Problem: (2001 Putnam - B1) Let $ n $ be an even positive integer. Write the numbers $ 1, 2, \ldots, n^2 $ in the squares of an $ n \times n $ grid so that the $ k$th row, from left to right, is

$ (k-1)n+1, (k-1)n+2, \ldots, (k-1)n+n $.

Color the squares of the grid so that half of the squares in each row and in each column are red and the other half are black (a checkerboard coloring is one possibility). Prove that for each coloring, the sum of the numbers on the red squares is equal to the sum of the numbers on the black squares.

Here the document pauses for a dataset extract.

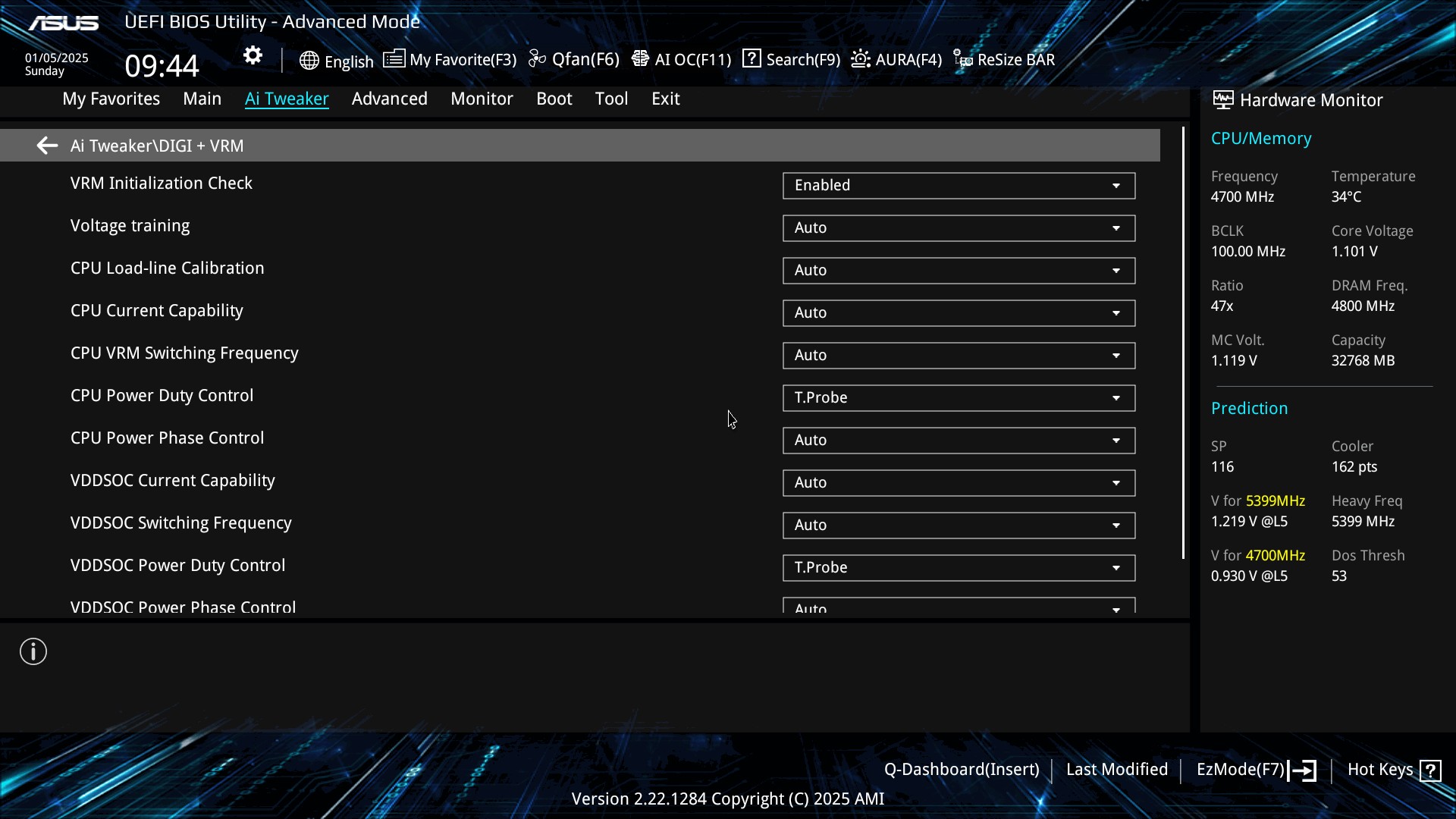Click the ReSize BAR icon
This screenshot has height=819, width=1456.
tap(963, 59)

Solution: Consider all the values of the red squares $ r_1, r_2, \ldots, r_{k} $ and all the values of the black squares $ b_1, b_2, \ldots, b_{l} $. For each square (of any color) $ a_i $, let

$ a_i = R(a_i)n+C(a_i) $,

where $ R(a_i)+1 $ and $ C(a_i) $ are the row and column of the square corresponding to $ a_i $. We want to show that

$ \displaystyle \sum r_i = \sum b_i $.

But we have

$ \displaystyle \sum r_i = \sum R(r_i)n + \sum C(r_i) $ and $ \displaystyle \sum b_i = \sum R(b_i)n + \sum C(b_i) $.

Since each row has half red and half black, we have

$ \displaystyle \sum R(r_i)n = \sum R(b_i)n $

for each row and consequently the whole board. Similarly, since each column has half red and half black, we have

$ \displaystyle \sum C(r_i) = \sum C(b_i) $

for each column and hence the whole board. Adding these two equalities together, we obtain

$ \displaystyle \sum r_i = \sum b_i $

as desired. QED.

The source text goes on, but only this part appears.